Um… Wowsers. They’re spending the day on what looks like a boat they probably found in that junkyard from Making a Murderer. The little speed boat Rachel turned up in looks way safer. I would not be getting off that speedboat.
It’s meant to be a charming ‘tall ship', but really, it just looks like they didn’t have the damn cash to put this date on a super yacht. WOULD ONE LITTLE SUPER YACHT HAVE BEEN TOO MUCH TO ASK? I mean, seriously, ARE THEY JUST TROLLING US NOW:
They must be trolling us.
They couldn’t even be bothered to set up a proper Magic Sex Couch. It just looks like Dickie Bach and Rachel are sitting on a couple of buckets they plonked down on the deck, along with a random blanket. Someone really could not be fucked this week:
Blah blah blah talking talking “She’s always honest with me” yeah alright settle down Dickie this is the second conversation you’ve ever had. They climb some ladders up to the Crow’s Nest, and don’t seem nervous enough about the boat’s structural integrity, as far as I'm concerned. I think some producers are secretly hoping someone will fall so they can claim the show’s insurance. CHA-CHING.
Boring boring boring they go for a swim etc blah boring. I just want the intruders to come so we can watch everybody FLIP THE FUCK OUT. We may - praise be to Oprah - even get an actual table flip. They kiss. He gives her a rose. And I seriously can’t tell, with her bronde hair, if she’s a serious contender or not. The blonde half says yes, but the brunette half says no.
Who cares, really. INVADER TIME!
It’s a garden party at the Girl Prison, and the Girl Prisoners don’t know that while they’re drinking sparkling (c’mon - we know there’s no way that’s actual champagne), Dickie Bach is off on a date with THE INTRUDERS. The OTHERS. Those who SHOULD NOT BE ALLOWED TO CROSS THE BORDERS.
We let them get drunk while we go see the OTHERS.

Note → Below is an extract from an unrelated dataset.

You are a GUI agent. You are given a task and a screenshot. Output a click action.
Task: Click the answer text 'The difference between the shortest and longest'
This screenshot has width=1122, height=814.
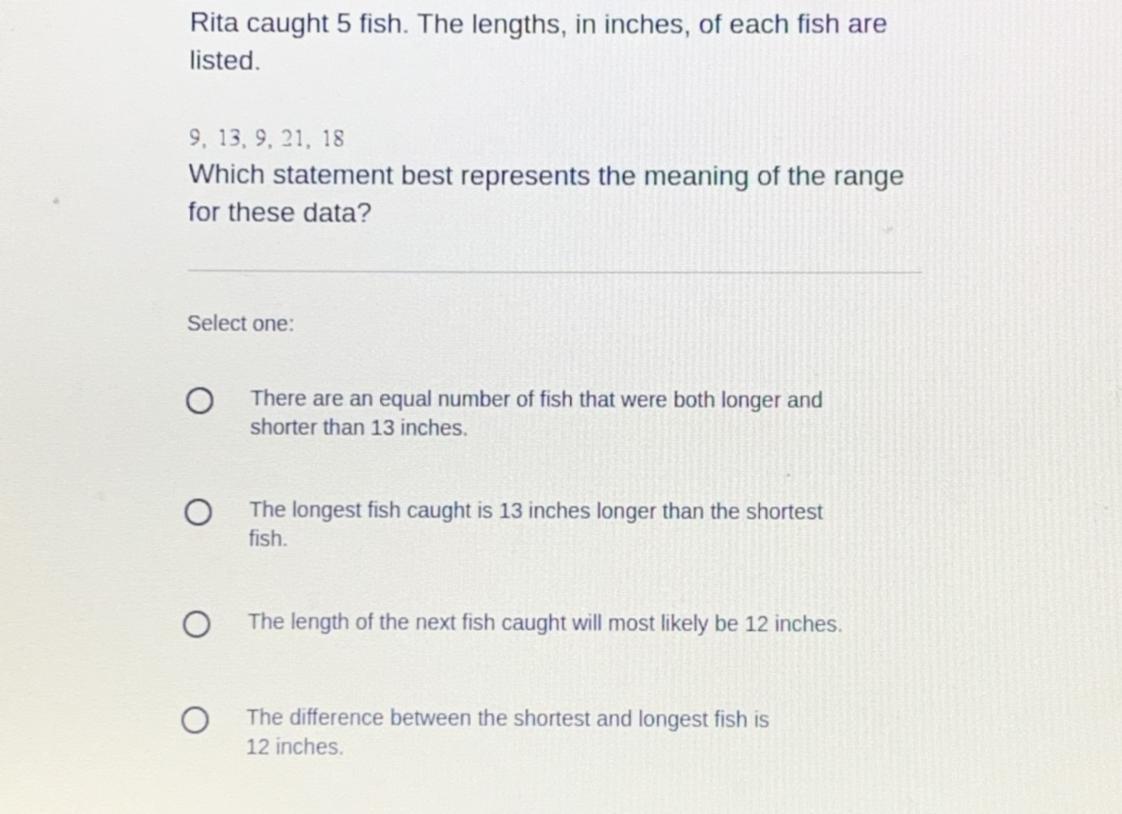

Hahahahahaha this actually cannot be real. All three girls are blonde (well, there’s a bronde one in there, but it still counts), and all three are some kind of representation of a male fantasy. Intruder #1 (The Sexy Model Girl Intruder) drives in on quad bike, wearing a wet, white tank top, while electric guitar plays. It’s like a photoshoot from FHM Magazine. She tells Dickie Bach she’s a model. He tells her she’s hot. Seriously. That is their exchange.